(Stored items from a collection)
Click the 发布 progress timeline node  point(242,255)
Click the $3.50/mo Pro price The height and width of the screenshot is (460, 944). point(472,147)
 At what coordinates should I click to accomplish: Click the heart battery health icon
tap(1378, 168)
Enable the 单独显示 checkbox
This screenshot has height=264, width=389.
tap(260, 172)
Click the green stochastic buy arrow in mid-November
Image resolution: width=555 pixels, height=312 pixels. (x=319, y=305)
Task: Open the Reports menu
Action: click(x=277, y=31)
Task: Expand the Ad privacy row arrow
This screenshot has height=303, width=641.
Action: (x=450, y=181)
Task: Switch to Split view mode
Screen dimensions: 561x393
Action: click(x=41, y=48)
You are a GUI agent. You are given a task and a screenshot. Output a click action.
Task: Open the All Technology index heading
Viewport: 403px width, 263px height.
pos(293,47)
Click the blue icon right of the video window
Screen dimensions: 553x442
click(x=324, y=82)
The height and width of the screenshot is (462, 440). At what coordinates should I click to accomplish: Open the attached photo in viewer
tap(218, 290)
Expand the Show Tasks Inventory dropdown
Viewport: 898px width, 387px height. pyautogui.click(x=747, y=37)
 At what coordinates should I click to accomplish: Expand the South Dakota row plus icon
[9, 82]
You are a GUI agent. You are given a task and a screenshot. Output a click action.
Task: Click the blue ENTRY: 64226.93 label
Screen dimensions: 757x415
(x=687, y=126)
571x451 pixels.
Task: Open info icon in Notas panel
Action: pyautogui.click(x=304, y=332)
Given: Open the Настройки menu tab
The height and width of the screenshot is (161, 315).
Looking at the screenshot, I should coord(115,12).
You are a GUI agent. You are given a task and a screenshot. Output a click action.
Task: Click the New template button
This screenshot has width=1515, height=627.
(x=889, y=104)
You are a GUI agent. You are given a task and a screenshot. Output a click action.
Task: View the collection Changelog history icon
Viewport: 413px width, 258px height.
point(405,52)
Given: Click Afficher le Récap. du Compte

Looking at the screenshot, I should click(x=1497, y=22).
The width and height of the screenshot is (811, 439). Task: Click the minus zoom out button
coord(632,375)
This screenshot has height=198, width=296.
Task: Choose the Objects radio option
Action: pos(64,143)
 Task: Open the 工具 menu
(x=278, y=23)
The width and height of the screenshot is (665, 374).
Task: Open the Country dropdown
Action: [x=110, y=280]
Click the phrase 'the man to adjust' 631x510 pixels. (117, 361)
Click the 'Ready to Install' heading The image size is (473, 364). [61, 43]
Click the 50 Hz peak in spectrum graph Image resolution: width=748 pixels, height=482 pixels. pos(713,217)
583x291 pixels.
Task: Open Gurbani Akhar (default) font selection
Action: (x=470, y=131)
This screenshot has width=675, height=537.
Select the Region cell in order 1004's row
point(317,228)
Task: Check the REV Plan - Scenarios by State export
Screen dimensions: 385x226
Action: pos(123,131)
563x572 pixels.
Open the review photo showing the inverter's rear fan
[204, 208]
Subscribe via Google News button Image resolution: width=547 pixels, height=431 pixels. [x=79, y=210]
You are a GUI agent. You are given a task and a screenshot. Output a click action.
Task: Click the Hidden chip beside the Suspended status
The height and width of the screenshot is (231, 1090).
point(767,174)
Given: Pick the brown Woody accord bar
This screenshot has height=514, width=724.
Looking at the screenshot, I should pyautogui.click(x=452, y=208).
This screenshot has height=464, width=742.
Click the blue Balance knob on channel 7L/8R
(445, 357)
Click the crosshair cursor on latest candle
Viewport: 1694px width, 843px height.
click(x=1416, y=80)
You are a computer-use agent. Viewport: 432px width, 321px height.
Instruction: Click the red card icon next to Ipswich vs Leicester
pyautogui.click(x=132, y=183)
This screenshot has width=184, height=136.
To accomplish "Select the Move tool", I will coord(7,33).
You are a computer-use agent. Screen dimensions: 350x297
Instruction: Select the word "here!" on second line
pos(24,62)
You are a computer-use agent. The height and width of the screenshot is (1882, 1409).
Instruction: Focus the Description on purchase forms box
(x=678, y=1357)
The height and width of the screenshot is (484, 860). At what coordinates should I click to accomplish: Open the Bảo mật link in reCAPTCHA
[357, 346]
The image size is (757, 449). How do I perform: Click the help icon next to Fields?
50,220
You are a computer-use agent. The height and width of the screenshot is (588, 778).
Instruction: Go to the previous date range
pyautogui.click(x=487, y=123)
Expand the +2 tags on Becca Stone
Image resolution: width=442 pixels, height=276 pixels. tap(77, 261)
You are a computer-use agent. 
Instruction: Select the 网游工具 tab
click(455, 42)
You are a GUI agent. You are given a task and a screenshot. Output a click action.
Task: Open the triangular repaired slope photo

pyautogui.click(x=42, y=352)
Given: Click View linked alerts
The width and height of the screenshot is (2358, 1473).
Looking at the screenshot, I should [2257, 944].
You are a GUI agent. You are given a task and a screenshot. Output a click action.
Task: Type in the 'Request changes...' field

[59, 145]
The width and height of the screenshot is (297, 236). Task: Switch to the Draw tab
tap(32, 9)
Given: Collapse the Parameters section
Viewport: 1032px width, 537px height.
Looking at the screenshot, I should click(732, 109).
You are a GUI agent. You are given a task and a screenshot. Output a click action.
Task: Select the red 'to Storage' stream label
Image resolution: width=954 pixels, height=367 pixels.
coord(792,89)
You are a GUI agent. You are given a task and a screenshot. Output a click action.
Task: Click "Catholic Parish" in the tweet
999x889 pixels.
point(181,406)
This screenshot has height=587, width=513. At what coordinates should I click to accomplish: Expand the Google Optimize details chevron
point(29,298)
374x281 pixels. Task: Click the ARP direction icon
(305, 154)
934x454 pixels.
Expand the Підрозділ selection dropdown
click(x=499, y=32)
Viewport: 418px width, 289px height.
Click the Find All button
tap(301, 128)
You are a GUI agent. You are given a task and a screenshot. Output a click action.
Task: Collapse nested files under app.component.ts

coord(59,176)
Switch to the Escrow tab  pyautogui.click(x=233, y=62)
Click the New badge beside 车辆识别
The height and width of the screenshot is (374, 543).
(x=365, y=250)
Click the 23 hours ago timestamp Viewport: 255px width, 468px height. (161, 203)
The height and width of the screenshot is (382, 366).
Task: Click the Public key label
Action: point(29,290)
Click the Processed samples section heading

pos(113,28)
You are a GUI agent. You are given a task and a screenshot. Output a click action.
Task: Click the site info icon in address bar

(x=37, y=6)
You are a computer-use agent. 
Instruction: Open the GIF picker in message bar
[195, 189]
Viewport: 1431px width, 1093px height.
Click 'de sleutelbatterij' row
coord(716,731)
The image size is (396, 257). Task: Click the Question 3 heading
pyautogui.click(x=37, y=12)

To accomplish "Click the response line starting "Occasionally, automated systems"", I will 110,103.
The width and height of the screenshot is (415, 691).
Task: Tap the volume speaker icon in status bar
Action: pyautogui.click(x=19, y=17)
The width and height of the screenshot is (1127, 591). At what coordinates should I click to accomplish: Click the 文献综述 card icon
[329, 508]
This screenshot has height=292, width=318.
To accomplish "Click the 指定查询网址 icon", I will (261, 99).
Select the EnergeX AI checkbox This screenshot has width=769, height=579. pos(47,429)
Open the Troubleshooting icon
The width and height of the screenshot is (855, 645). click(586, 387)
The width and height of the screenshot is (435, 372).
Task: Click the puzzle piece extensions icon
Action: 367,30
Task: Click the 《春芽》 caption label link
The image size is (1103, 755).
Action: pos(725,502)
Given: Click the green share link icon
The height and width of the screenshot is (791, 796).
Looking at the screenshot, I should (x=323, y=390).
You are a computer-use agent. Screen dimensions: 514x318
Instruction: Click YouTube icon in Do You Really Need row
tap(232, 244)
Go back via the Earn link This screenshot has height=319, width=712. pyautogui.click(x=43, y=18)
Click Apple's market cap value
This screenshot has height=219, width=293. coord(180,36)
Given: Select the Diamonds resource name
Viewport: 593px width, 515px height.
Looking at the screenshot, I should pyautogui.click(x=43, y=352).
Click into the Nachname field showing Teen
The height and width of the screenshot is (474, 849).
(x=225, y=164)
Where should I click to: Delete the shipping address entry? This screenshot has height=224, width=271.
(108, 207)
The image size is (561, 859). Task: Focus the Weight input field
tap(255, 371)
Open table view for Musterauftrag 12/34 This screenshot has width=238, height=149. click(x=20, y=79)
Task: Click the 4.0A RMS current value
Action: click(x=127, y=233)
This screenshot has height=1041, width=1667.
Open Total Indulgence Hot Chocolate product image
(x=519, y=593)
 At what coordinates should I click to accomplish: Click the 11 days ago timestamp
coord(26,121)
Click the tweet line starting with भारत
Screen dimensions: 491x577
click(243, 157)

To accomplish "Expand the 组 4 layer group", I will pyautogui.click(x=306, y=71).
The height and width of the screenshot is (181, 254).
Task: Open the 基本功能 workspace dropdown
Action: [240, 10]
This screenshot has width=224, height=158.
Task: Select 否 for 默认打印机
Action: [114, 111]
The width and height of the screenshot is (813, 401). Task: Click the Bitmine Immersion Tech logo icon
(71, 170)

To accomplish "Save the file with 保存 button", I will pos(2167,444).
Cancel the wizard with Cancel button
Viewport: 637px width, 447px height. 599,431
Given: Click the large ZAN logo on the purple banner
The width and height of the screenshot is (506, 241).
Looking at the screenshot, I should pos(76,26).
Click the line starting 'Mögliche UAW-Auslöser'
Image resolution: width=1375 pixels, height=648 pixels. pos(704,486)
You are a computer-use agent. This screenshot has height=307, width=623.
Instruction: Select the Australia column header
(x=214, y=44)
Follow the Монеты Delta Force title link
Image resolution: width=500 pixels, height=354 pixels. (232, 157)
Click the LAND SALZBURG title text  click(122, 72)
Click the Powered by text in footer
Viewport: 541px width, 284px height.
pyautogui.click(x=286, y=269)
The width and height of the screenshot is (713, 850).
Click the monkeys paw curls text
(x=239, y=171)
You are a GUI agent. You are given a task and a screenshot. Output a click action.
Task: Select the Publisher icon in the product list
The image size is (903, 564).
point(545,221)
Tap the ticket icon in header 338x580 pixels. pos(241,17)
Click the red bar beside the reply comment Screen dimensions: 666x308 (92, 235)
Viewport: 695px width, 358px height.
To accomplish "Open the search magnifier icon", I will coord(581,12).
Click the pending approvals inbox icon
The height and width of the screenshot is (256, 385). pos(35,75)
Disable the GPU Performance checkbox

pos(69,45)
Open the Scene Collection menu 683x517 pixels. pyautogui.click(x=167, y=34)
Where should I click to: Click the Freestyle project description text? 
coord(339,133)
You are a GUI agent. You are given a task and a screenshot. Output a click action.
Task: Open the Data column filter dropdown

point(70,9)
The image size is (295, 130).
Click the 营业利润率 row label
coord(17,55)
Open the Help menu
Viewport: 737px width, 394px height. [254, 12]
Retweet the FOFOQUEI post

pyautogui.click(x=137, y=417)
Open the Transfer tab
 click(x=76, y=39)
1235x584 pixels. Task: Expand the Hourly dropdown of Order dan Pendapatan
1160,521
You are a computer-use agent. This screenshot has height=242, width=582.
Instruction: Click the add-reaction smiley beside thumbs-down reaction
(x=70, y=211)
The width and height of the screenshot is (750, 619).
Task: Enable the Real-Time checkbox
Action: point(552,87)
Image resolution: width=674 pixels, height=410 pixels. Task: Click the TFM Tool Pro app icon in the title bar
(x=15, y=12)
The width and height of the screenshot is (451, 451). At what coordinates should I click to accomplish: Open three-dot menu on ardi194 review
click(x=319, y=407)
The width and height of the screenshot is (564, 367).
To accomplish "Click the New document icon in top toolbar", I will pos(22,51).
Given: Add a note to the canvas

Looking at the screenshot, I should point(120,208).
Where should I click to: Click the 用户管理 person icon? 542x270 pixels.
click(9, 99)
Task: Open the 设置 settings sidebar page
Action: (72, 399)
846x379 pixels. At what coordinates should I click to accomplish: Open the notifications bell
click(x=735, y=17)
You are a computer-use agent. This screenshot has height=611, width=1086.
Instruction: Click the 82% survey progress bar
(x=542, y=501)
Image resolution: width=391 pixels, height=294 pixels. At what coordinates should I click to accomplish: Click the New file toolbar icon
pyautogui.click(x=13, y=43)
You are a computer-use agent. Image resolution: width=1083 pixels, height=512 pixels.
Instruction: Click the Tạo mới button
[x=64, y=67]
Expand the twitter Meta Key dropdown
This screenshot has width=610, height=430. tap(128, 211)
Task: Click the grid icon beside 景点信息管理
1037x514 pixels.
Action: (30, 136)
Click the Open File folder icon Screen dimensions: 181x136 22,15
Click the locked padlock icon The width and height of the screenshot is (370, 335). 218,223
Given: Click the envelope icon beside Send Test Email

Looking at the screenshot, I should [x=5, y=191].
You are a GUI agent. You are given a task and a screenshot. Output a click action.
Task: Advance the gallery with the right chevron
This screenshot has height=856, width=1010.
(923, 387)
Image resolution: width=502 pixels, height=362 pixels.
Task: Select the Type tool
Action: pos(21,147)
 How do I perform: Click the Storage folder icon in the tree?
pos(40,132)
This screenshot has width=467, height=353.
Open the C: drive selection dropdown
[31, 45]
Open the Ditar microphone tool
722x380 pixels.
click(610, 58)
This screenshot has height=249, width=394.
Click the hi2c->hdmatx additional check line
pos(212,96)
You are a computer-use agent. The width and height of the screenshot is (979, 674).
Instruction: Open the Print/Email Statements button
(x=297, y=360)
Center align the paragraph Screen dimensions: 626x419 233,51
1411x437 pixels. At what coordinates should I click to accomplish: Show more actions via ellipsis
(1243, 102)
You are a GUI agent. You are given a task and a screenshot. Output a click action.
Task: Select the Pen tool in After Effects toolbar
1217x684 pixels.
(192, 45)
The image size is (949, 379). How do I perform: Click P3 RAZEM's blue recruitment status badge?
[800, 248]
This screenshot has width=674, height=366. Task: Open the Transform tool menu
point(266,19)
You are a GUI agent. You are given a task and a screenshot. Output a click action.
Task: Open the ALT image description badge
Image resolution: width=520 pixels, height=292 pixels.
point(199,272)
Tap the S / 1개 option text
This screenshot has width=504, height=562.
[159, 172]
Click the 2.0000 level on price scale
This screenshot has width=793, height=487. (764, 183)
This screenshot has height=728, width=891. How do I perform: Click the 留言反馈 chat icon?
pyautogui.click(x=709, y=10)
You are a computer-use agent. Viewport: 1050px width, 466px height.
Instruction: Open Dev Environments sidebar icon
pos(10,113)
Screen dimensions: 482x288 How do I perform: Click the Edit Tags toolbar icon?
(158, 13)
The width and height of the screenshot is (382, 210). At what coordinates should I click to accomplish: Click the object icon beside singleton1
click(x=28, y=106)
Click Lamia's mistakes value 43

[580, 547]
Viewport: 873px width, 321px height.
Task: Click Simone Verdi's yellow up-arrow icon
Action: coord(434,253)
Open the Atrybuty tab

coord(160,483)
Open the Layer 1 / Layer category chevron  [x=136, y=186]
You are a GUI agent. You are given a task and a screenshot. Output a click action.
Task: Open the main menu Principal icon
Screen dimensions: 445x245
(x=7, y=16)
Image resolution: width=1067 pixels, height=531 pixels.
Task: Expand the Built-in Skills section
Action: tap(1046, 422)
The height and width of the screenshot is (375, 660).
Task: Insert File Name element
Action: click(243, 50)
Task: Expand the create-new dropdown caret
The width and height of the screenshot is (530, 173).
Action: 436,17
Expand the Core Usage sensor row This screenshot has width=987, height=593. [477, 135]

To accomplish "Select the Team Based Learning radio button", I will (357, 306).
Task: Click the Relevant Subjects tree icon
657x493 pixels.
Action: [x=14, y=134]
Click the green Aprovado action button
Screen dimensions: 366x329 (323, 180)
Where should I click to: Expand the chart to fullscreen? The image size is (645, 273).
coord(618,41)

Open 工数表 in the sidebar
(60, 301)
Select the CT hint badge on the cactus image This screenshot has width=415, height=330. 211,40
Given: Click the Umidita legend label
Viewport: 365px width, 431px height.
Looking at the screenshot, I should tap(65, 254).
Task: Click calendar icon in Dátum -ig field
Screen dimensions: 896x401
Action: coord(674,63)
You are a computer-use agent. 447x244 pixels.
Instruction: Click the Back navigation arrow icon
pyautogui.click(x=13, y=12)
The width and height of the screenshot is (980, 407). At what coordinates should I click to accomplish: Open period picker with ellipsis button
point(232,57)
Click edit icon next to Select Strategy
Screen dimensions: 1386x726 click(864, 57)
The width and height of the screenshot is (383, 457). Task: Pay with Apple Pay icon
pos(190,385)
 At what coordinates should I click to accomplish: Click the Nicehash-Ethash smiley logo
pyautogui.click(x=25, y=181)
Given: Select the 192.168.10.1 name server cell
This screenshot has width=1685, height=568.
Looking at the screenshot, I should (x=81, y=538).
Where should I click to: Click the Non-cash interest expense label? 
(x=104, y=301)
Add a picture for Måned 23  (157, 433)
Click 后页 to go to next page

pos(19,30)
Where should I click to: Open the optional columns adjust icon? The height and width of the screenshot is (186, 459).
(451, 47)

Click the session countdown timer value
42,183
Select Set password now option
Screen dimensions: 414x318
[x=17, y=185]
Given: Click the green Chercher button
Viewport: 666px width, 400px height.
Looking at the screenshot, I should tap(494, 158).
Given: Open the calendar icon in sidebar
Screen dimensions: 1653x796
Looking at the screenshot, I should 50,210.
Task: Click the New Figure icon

What is needed: Which lines in the records above include the word "calendar"? Copy them out.

Solved problem:
Task: Click calendar icon in Dátum -ig field
Given: Open the calendar icon in sidebar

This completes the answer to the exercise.